By the age of eight a sadness had decended that engulfed her like a cloud that could suffocate her at times and it took another eight years for depression to be diagnosed and eventually fluoxetine finally took her away from me.

She's in a 'rough' place right now and no one else is allowed in. Sometimes we get a glint of the sunnier side of her being.

I had a text on Sunday and I keep reading it and reading it and reading it and although it just says "Happy Mother's Day" those words are as precious as the hug I got from my son and I know she has the strength of character to be OK in the end and she survives as best she can and her life is what she makes it. The end result is a daughter, who is nearly eighteen and still as comparable as a summer's day but more lovely and more temperate.

Monday, 15 March 2010

Fingers to the bone

Old Blog - from a year ago, that I revisited tonight. Times are still really hard for my son. We call him once a week when he is working away. He's fitting out a 'Howdens' store somewhere, I've forgotton where. Staying in a B&B/dole hostel and still working 16 hour days on 28 days straight without a day off. In these hard time, his survival instinct makes him perfectly well able to cope. This is what I wrote a year ago,  Froogs xxxx

My son came to visit me on Sunday. I looked at his hands and unknown to him, I wept over those hands when he left.

I'm extremely proud of my boy; I always have been. He was the most beautiful child and after a difficult birth, lay in my arms and clasped his hands together almost as if in prayer. These are the hands that played the piano and the guitar and never dropped a passed rugby ball. These are the hands I held when he needed me and stretched out when he wanted picking up.

These are now the hands of a skilled carpenter who can't get work where he lives so he goes wherever the work is. These are the hands that earn a living to put a roof over his girlfirend's head to support her whilst she finishes university. These are the hands that have fitted out shops, offices, built extensions, put roofs on, laid floors, built kitchens and built his granny's kitchen without payment..........so why did I cry?

++++++

• _TASK DESCRIPTION_
Repeat word for word the part of the blog post that opens with the words containing "By the age of" and closes with "and more temperate.". None of the items are needed here.

[Data drawn from a collection]
++++++

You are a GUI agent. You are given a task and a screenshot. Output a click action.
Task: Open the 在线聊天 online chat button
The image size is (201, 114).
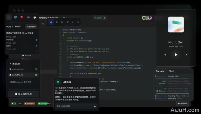183,103
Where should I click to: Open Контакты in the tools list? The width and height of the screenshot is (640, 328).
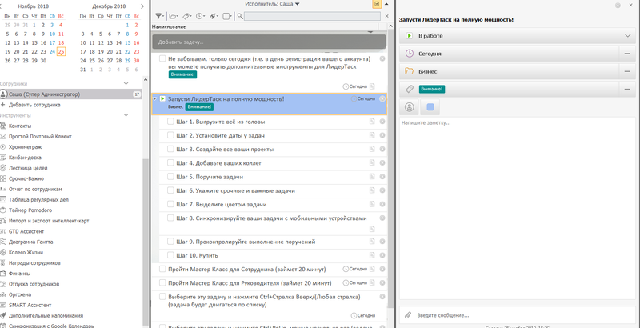click(x=20, y=126)
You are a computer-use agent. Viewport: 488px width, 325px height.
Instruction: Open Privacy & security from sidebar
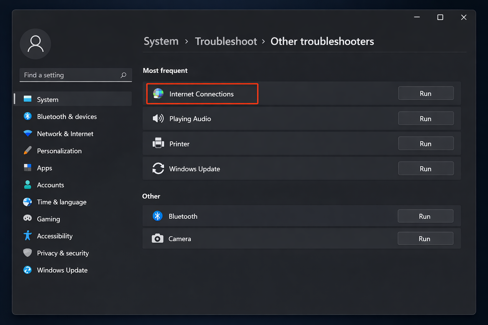pos(63,253)
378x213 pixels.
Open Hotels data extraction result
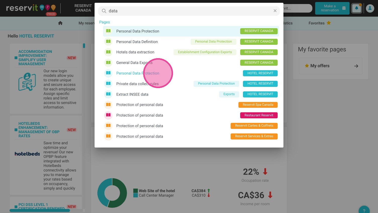click(135, 52)
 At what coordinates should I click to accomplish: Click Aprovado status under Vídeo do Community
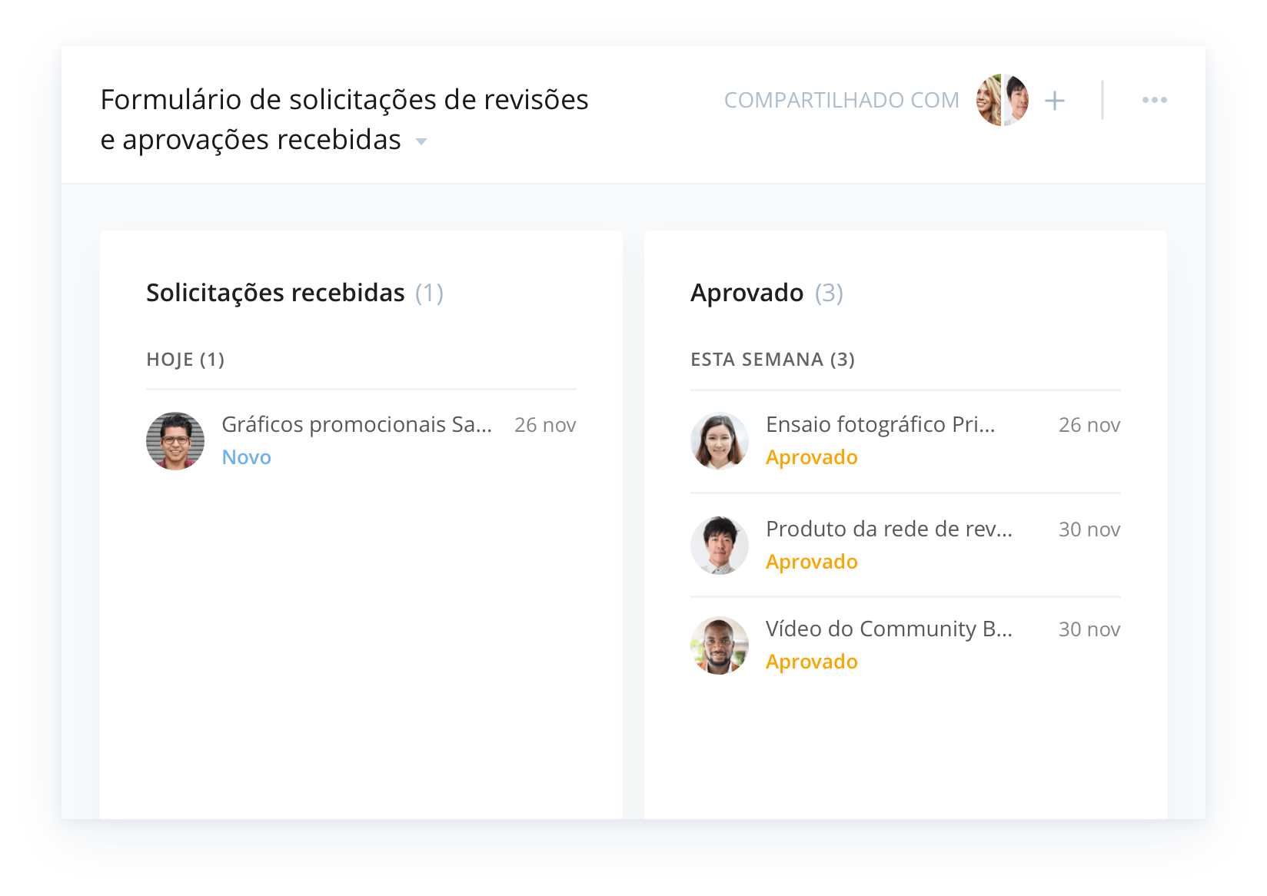pyautogui.click(x=812, y=662)
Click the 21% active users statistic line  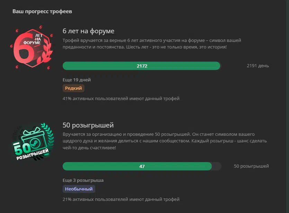[x=121, y=199]
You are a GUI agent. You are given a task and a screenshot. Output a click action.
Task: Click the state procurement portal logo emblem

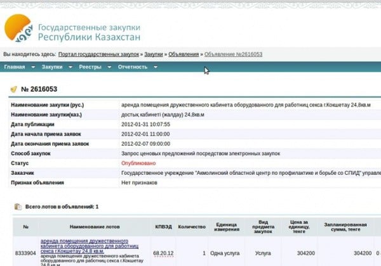point(18,29)
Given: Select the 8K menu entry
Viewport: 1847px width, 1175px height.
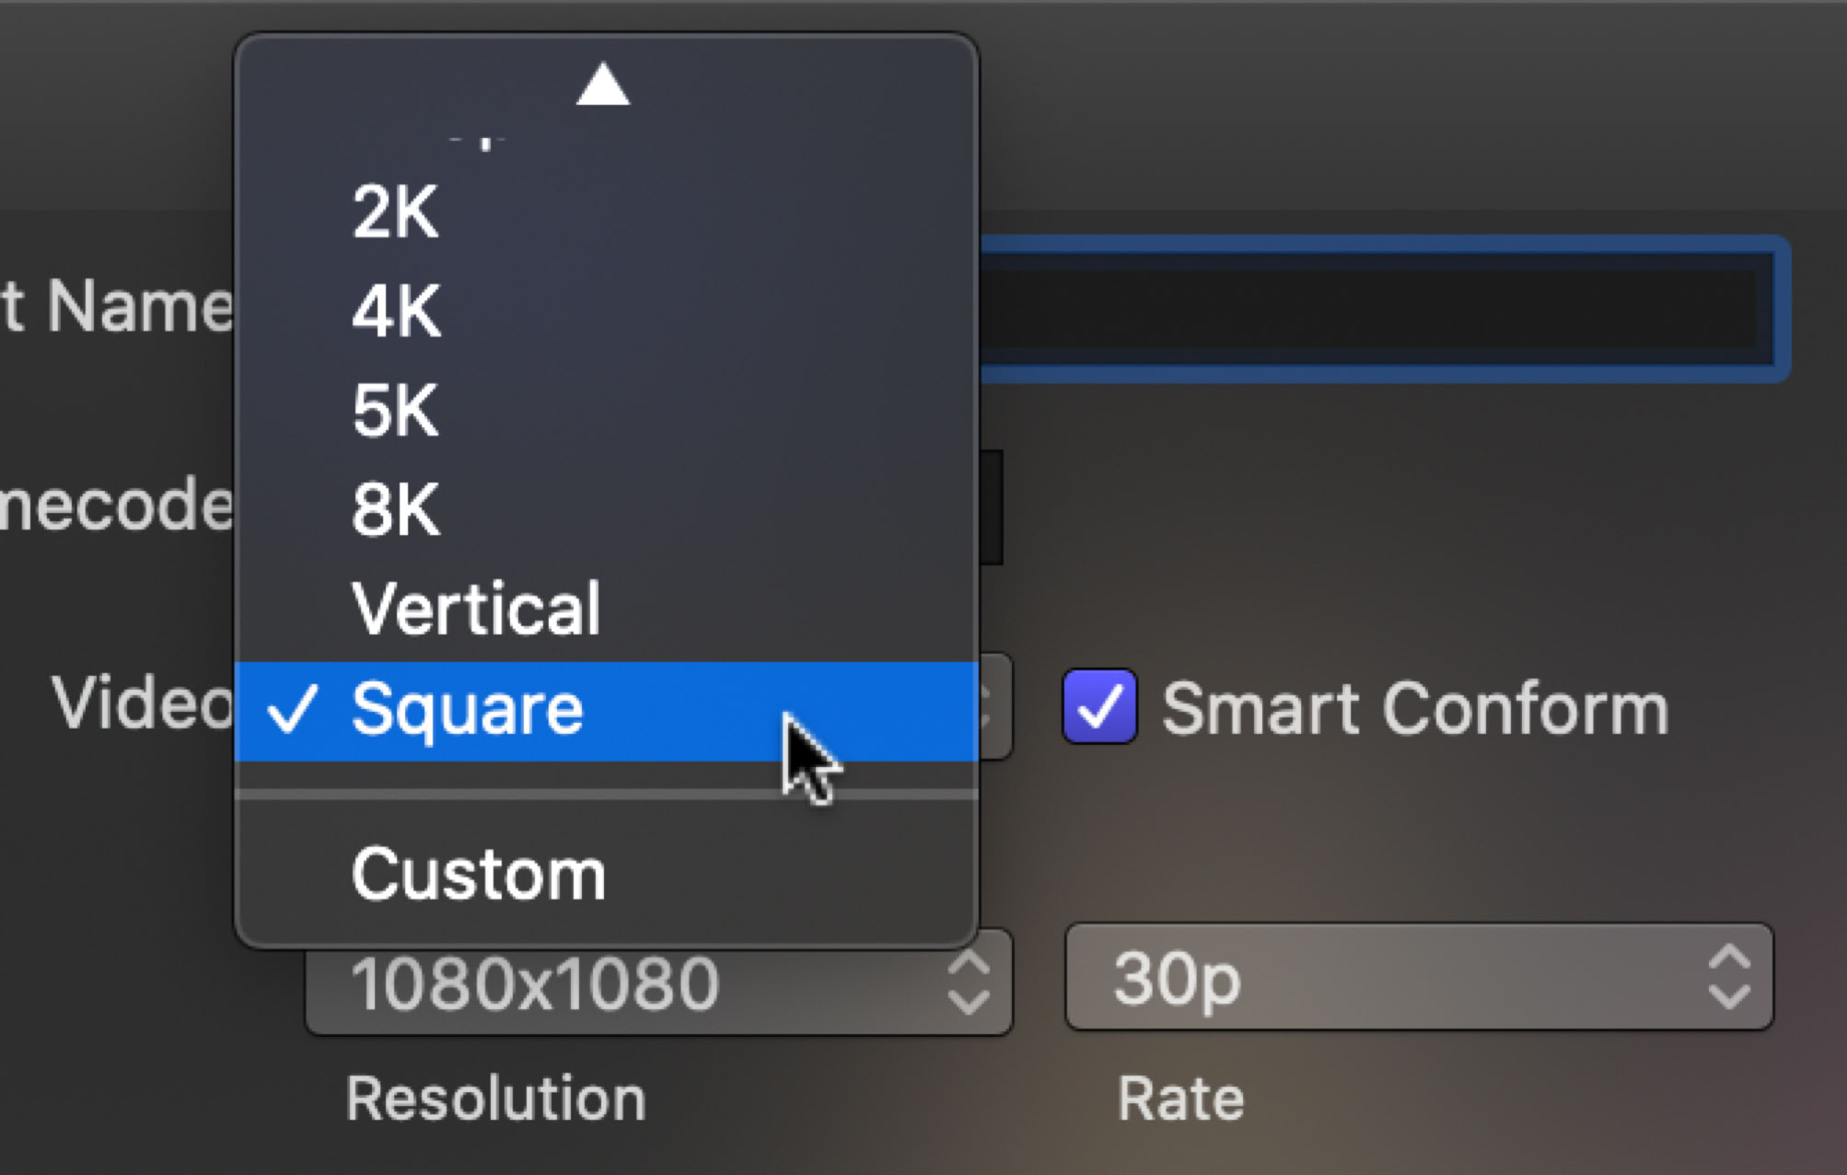Looking at the screenshot, I should coord(396,509).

++++++

• _YOUR SOLUTION_
By the age of eight a sadness had decended that engulfed her like a cloud that could suffocate her at times and it took another eight years for depression to be diagnosed and eventually fluoxetine finally took her away from me.

She's in a 'rough' place right now and no one else is allowed in. Sometimes we get a glint of the sunnier side of her being.

I had a text on Sunday and I keep reading it and reading it and reading it and although it just says "Happy Mother's Day" those words are as precious as the hug I got from my son and I know she has the strength of character to be OK in the end and she survives as best she can and her life is what she makes it. The end result is a daughter, who is nearly eighteen and still as comparable as a summer's day but more lovely and more temperate.